What is Covered in This Guide
- Position-input actuator control with Arduino
- How Hall feedback position sensing works
- Parts, wiring, and motor driver selection
- Arduino sketch for serial position commands
- How the code tracks position and direction
- Calibration, units, speed, and stop accuracy
- Engineering checks before you build
- Applications and ways to expand the design
- Troubleshooting common problems
- Frequently asked questions
Position-Input Actuator Control with an Arduino
This tutorial shows how to command a feedback linear actuator to a requested position using an Arduino and a serial input. Instead of holding a switch until the actuator looks close enough, you type a target count into the Arduino Serial Monitor. The controller reads the actuator feedback pulses, decides whether the actuator should extend or retract, and stops when the measured count reaches the target.

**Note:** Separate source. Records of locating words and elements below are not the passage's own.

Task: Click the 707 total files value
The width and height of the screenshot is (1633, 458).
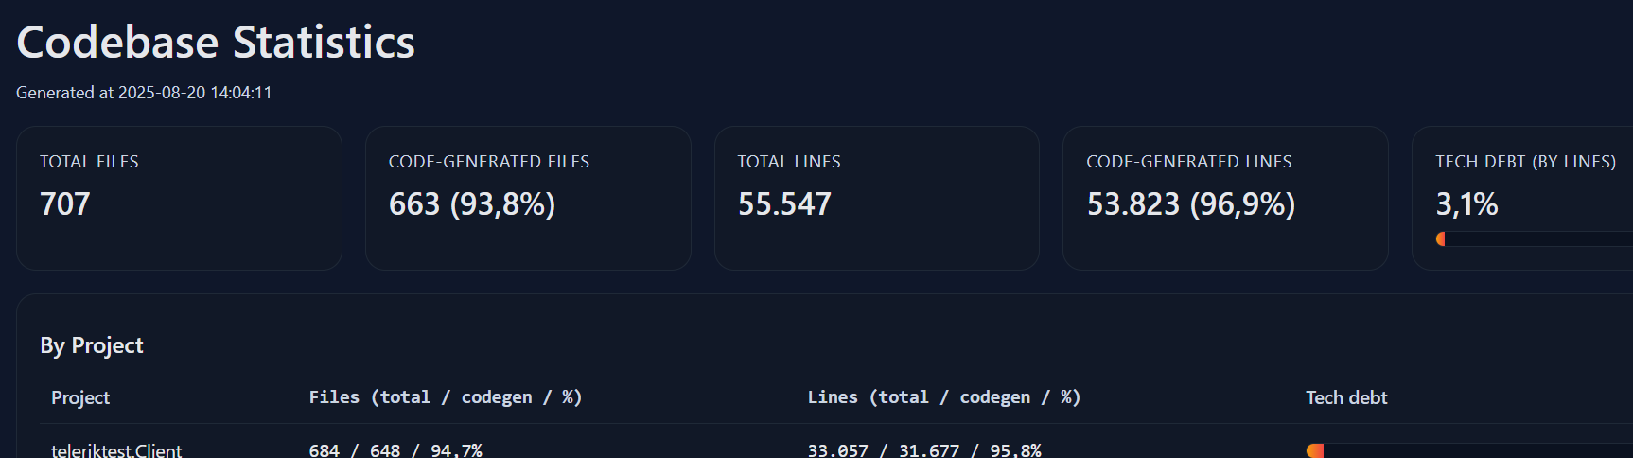Action: (65, 203)
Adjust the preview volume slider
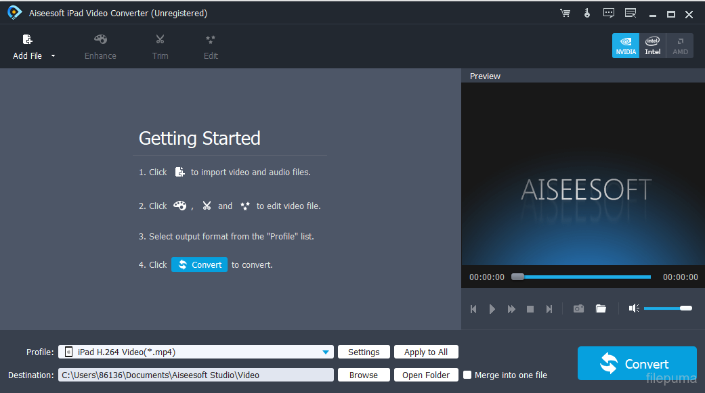This screenshot has width=705, height=393. [667, 308]
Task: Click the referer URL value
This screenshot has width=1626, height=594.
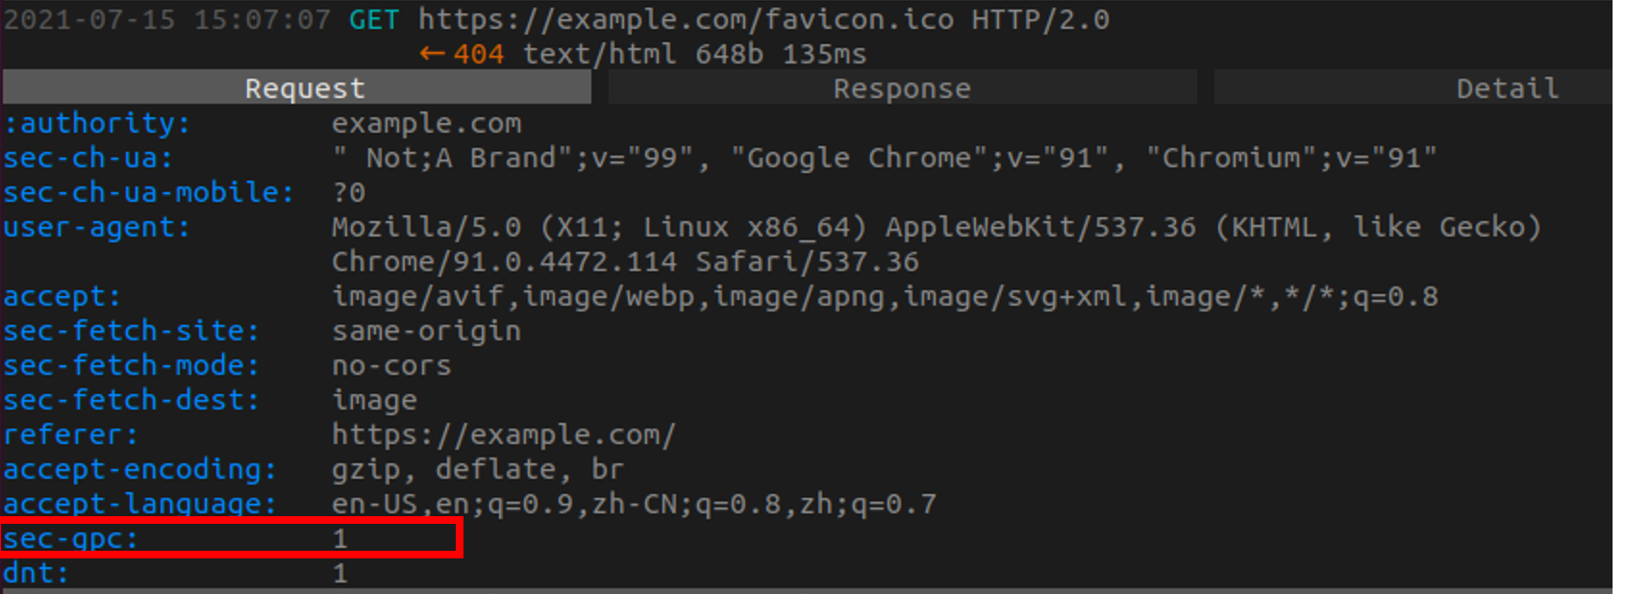Action: [504, 434]
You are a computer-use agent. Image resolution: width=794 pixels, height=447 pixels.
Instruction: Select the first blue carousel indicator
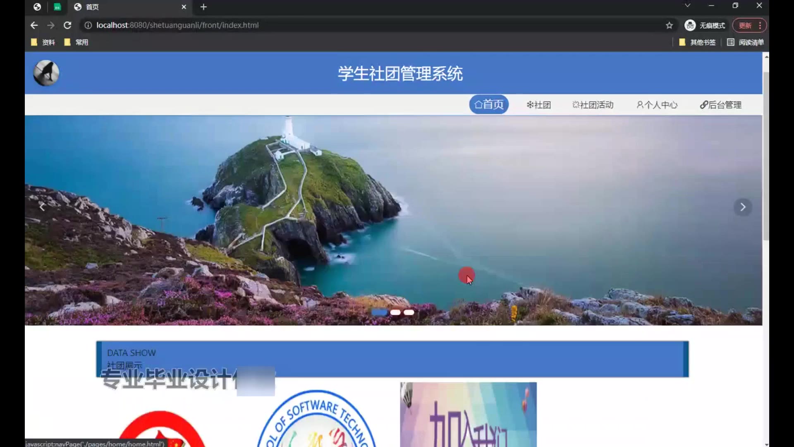(379, 312)
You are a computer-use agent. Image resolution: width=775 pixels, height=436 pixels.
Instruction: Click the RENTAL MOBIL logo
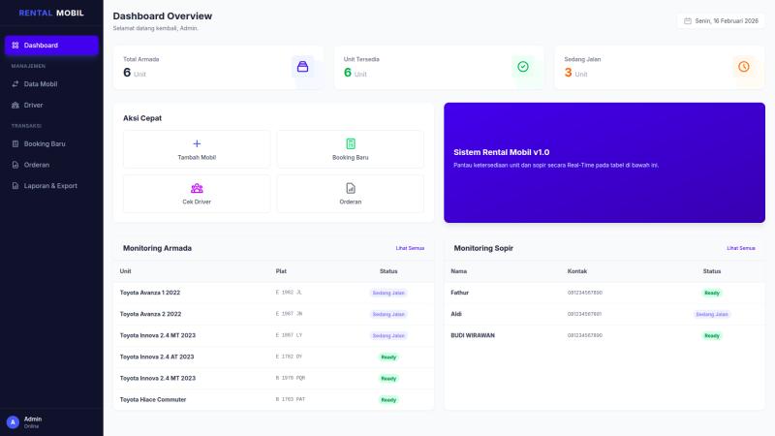[x=51, y=14]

The example is useful for prototypes where you need repeatable motion but do not yet need a full industrial motion controller. Typical projects include a camera slider, a height-adjustable test fixture, a vent or hatch mechanism, a display lift, a laboratory positioning stage, or an adjustable furniture mechanism. If you are still working out the force and geometry of the actuator itself, use the Linear Actuator Calculator Guide before building the electronics. If the actuator is lifting a hinged panel, the Hatch Lift Calculator is a better starting point because the required force changes with angle.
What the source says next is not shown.